TRECHO DE ORIGEM:
————
Índice
Espelho da Teoria e a Prática: a experiência acadêmica na  Hertie
Reflexões sobre o futuro
Conclusão

Neste artigo, apresento minha experiência como pesquisadora associada na Hertie School, a partir da minha perspectiva como servidora, a fim de impactar aqueles que acreditam que a melhoria do serviço público e seu impacto sobre as mudanças nas políticas perpassa diretamente o aprimoramento de seus profissionais.

Servidora pública federal de carreira, há dez anos atuo em prefeituras no Brasil. Primeiro como secretária de Planejamento e Fazenda em Niterói, no estado do Rio de Janeiro; agora, como secretária de Fazenda em Salvador, capital da Bahia. Meu interesse no programa financiado pelo Instituto República.org deu-se com o objetivo de aprofundar meus conhecimentos sobre processos de reforma e gestão de recursos públicos, sejam eles financeiros, políticos ou humanos.
————
A FAZER:
**A.** Reproduza fielmente o artigo sobre a experiência na Hertie School, começando nas palavras "Servidora pública federal" e parando logo após "políticos ou humanos.".
**B.** Segundo o artigo sobre a experiência na Hertie School, em qual cidade a autora ocupa hoje o cargo de secretária de Fazenda?
**C.** Dê seguimento ao artigo sobre a experiência na Hertie School, escrevendo o próximo trecho a partir da última frase apresentada.
————
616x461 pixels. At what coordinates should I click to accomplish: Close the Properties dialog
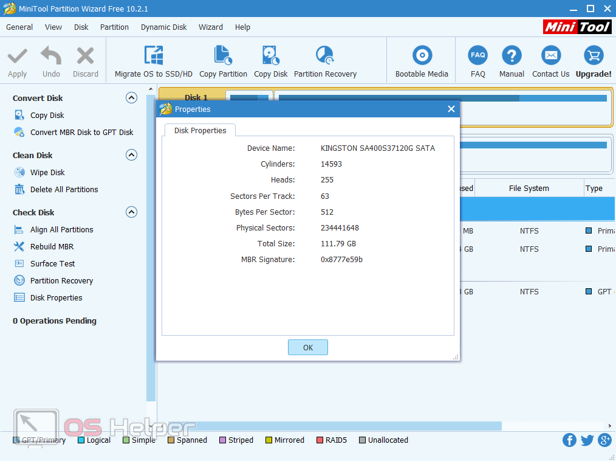451,109
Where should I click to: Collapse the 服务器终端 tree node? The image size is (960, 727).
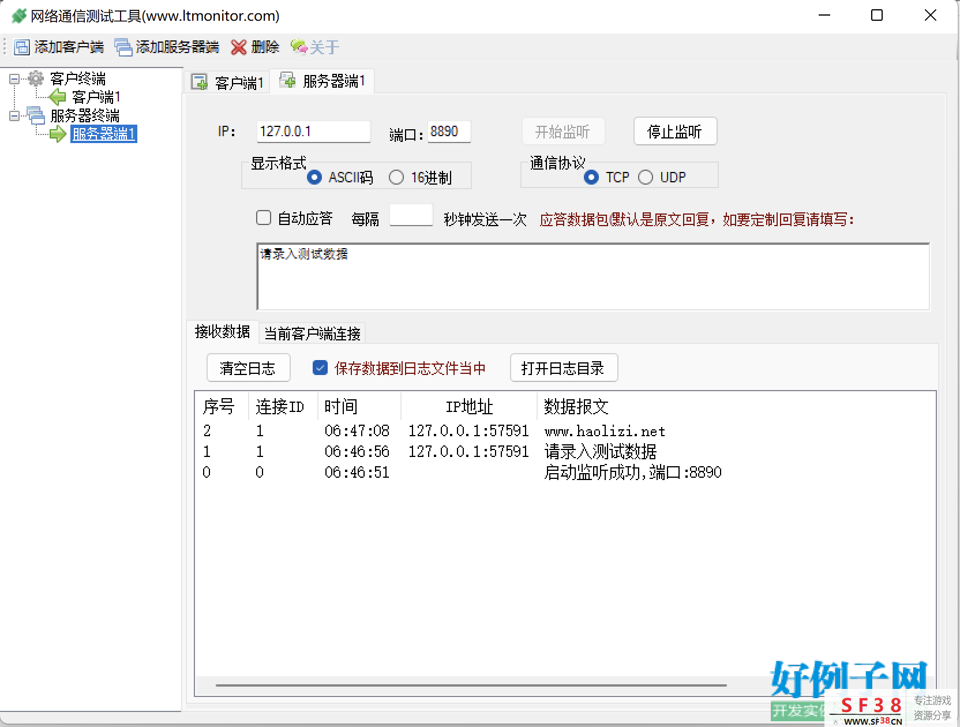coord(14,116)
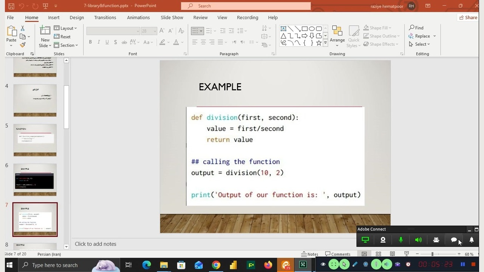Mute the Adobe Connect microphone
484x272 pixels.
pyautogui.click(x=401, y=240)
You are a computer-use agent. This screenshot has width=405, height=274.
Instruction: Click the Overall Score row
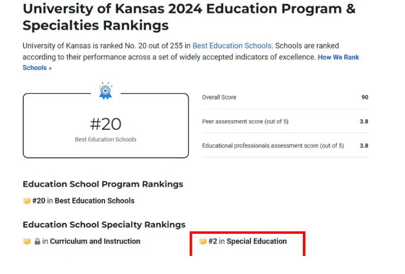[285, 98]
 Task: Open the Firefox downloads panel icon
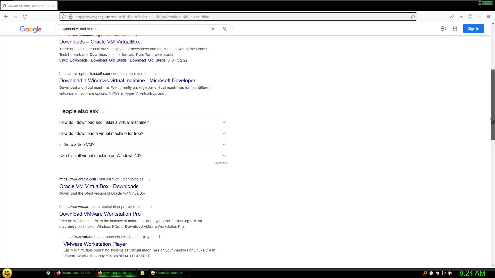tap(461, 17)

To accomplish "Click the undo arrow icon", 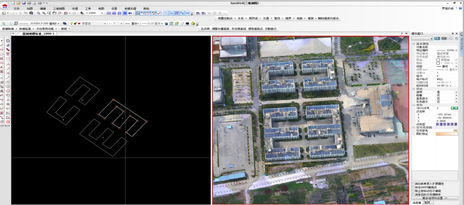I will click(4, 13).
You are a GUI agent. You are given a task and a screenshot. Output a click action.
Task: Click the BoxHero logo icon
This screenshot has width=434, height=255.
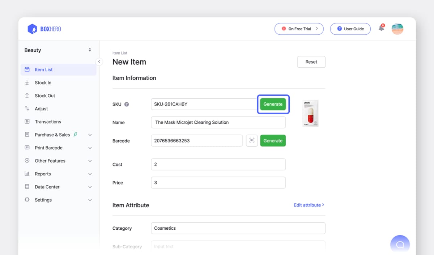pyautogui.click(x=32, y=29)
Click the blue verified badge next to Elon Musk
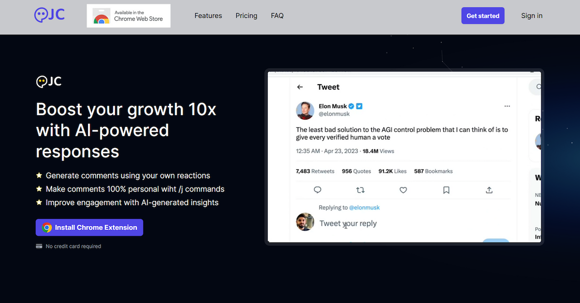 click(x=352, y=106)
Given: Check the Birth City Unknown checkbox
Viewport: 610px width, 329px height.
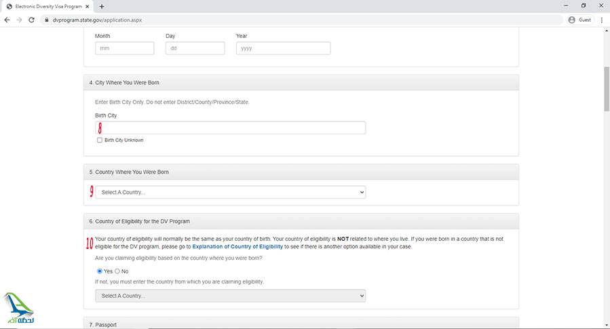Looking at the screenshot, I should tap(100, 140).
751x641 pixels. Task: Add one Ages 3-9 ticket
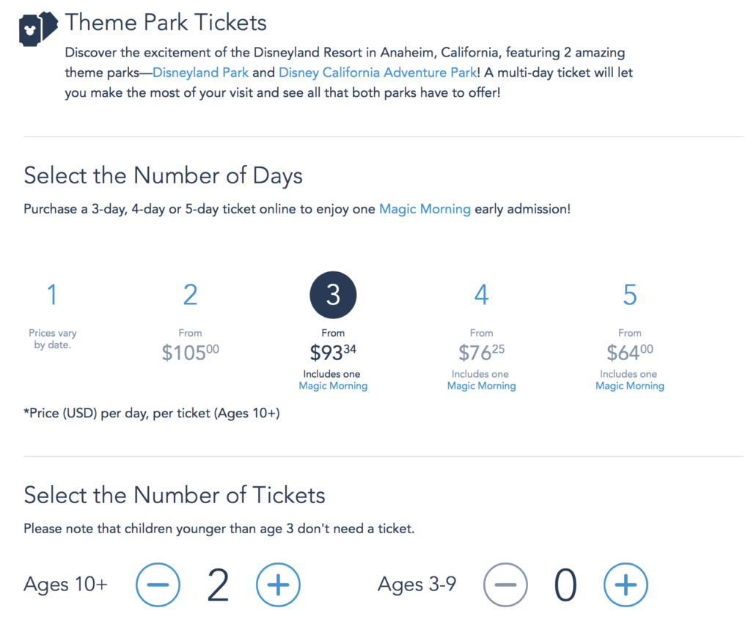point(626,585)
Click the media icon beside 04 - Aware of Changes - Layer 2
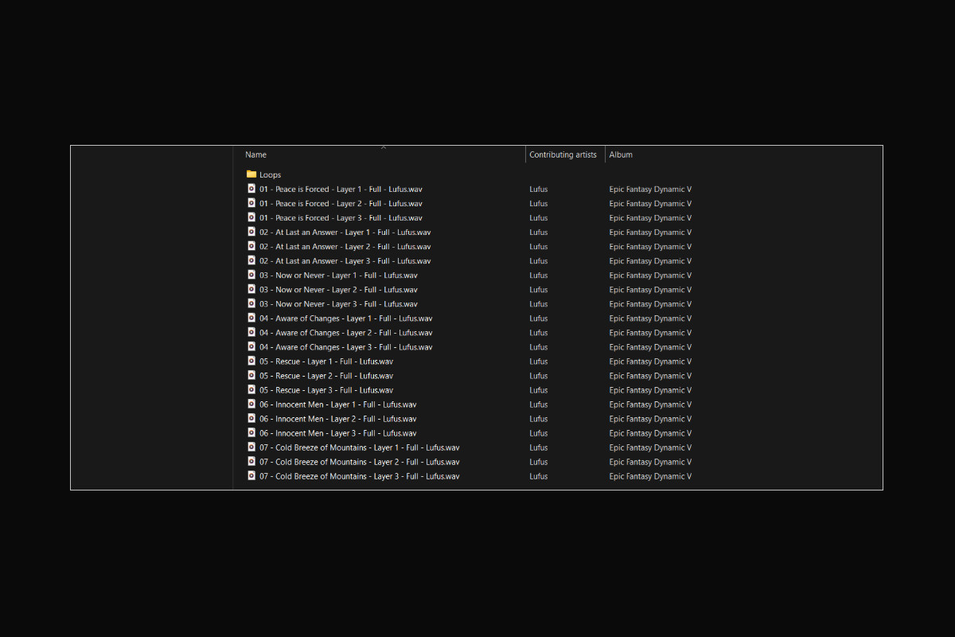This screenshot has width=955, height=637. (252, 332)
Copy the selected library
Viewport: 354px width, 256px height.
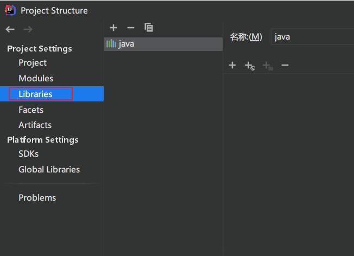pyautogui.click(x=149, y=28)
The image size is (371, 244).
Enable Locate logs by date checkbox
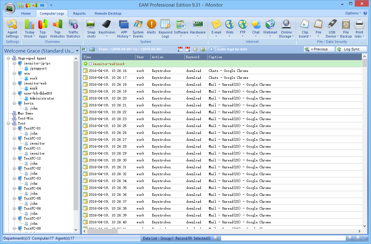[211, 49]
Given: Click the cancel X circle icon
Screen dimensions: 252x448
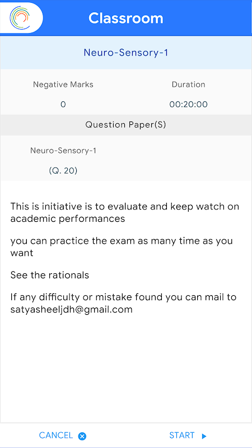Looking at the screenshot, I should click(82, 436).
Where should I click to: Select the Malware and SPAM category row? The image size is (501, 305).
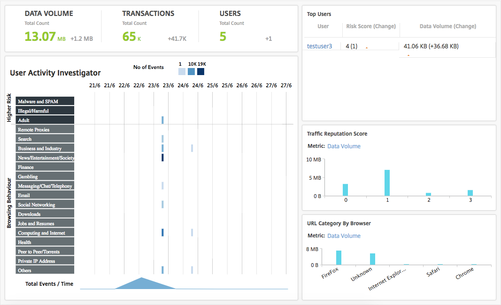pos(45,101)
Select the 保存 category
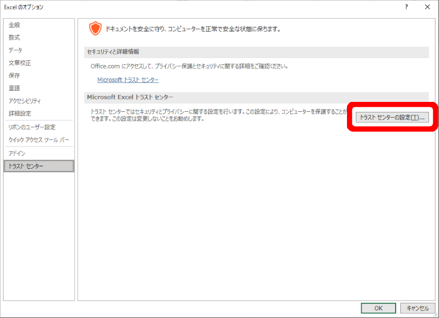This screenshot has width=439, height=318. point(15,76)
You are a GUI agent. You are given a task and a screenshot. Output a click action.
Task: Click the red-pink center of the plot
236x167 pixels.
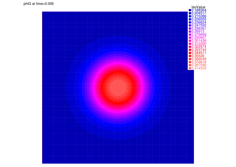click(118, 88)
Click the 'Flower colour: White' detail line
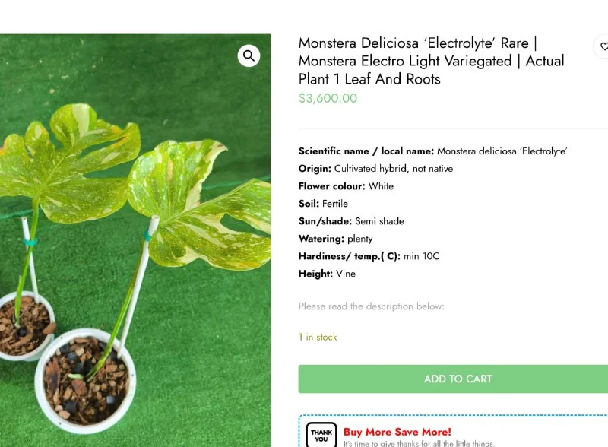The height and width of the screenshot is (447, 608). (x=346, y=186)
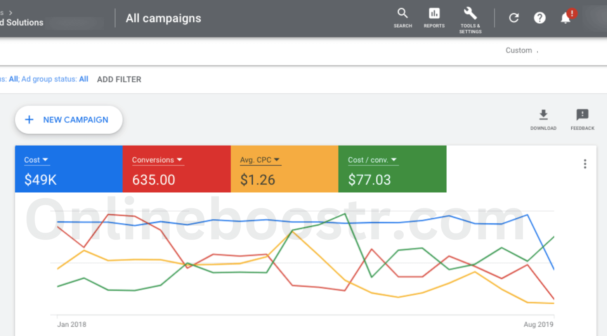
————
RESPOSTAS ESCRITAS:
**A.**
Servidora pública federal de carreira, há dez anos atuo em prefeituras no Brasil. Primeiro como secretária de Planejamento e Fazenda em Niterói, no estado do Rio de Janeiro; agora, como secretária de Fazenda em Salvador, capital da Bahia. Meu interesse no programa financiado pelo Instituto República.org deu-se com o objetivo de aprofundar meus conhecimentos sobre processos de reforma e gestão de recursos públicos, sejam eles financeiros, políticos ou humanos.

**B.** Em Salvador, capital da Bahia.

**C.**
A oportunidade de estar na Hertie School, uma das melhores escolas de governança pública no mundo, permitiu o necessário afastamento, por um breve período, de minhas funções executivas para retomar leituras, reflexões e análises que, no dia a dia, as tarefas ordinárias relativas ao cargo que ocupo que não permitem que eu dê a devida atenção.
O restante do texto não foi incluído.